Die EU steht bei der Türkei im Wort. Für jeden Flüchtling, der sich nach Griechenland abgesetzt hat und wieder zurückgebracht wurde, werde die Gemeinschaft einen Asylbewerber aufnehmen. Das war der Deal. Doch wer gehofft hatte, hinter dem Versprechen stecke so etwas wie ein Auflodern von Solidarität, sieht sich getäuscht. Auch gestern scheiterte der Versuch, sich auf bestimmte Quoten für einzelne EU-Staaten zu einigen. Um die ganze Unbegreiflichkeit dieses Streits zu erfassen, muss man sich vor Augen halten, dass es nicht um mehrere tausend Hilfesuchende pro Monat geht, sondern um 50, 60 oder höchstens 150 pro Land. Und zwar keine Wirtschaftsflüchtlinge , sondern vom Hochkommissariat für Flüchtlinge bereits überprüfte Menschen, die ein Recht auf Asyl haben. Nein, das ist nicht zu viel verlangt. Weder von den östlichen EU-Ländern, die jedes Jahr mehrere Milliarden Euro für ihre Entwicklung aus den Brüsseler Kassen bekommen, noch von denen, die zu den wirtschaftsstarken Säulen der Union gehören. Die Gemeinschaft droht wortbrüchig gegenüber Ankara zu werden. Dabei unterstellt sie sonst der Türkei, Abmachungen nicht einzuhalten.

Was nun folgt, ist die Fortsetzung des beschämenden Streits der vergangenen Monate. Das abgespeckte Quoten-System wird in Kraft gesetzt, getragen von den wenigen, die sich ihrer solidarischen Verantwortung nicht entziehen. Deutschland gehört dazu, Schweden auch, Österreich bis zur erlassenen Obergrenze, sogar Italien und Griechenland sind dabei. Die einen lehnen entweder Muslime ab, andere wollen am liebsten nur Facharbeiter oder junge Familien. Nicht Europa gibt hier ein erschreckendes Bild ab, sondern eine Reihe von Mitgliedstaaten, die sich mit ihrer egoistischen und nationalistischen Politik von den Werten dieser Gemeinschaft verabschieden. Sie werden, spätestens, wenn es wieder einmal um Fördermittel geht, zu spüren bekommen, dass man Solidarität nicht erst aufkündigen und dann wieder einfordern kann.

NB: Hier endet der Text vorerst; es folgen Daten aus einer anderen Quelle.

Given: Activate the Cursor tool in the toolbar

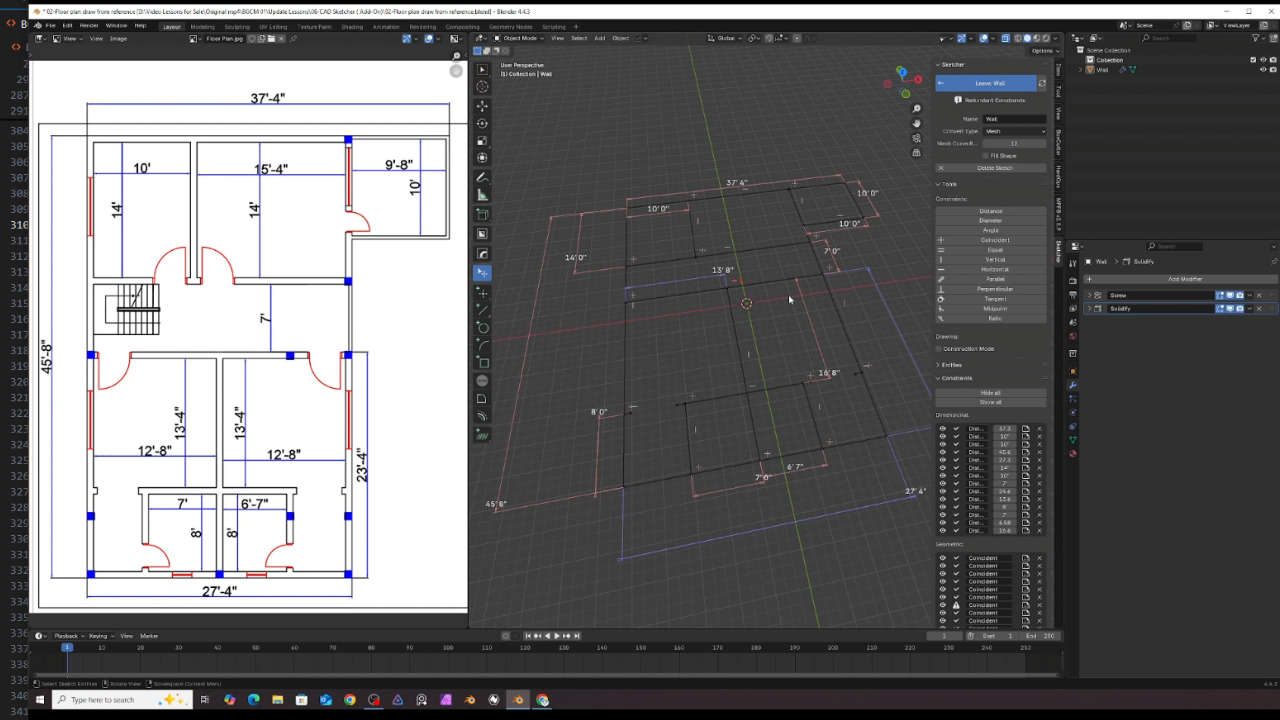Looking at the screenshot, I should (482, 87).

Der EU-Türkei-Deal ist keine Ideallösung. Aber er scheint, wenn man die Zuwanderungszahlen der vergangenen Tage ansieht, zu wirken. Positiv, weil die Zahl der Flüchtlinge über die Türkei zurückgeht. Negativ, weil der Ansturm auf das Mittelmeer andernorts wieder anschwillt. Wer in dieser Situation die Ankunftsstaaten Italien und Griechenland alleine lässt, hat in der EU nichts verloren.

Diese Erkenntnis ist bitter, aber sie beschreibt den Status quo dieser Union ehrlicher als geschwollene Reden bei Ratstagungen. Alle Versuche, die 28 Staaten auf eine Linie angesichts der größten Herausforderung dieser Union einzuschwören, sind bisher gescheitert. Das wird auch ein Mini-Konsens, den es in den nächsten Tagen wohl geben wird, nicht verdecken können.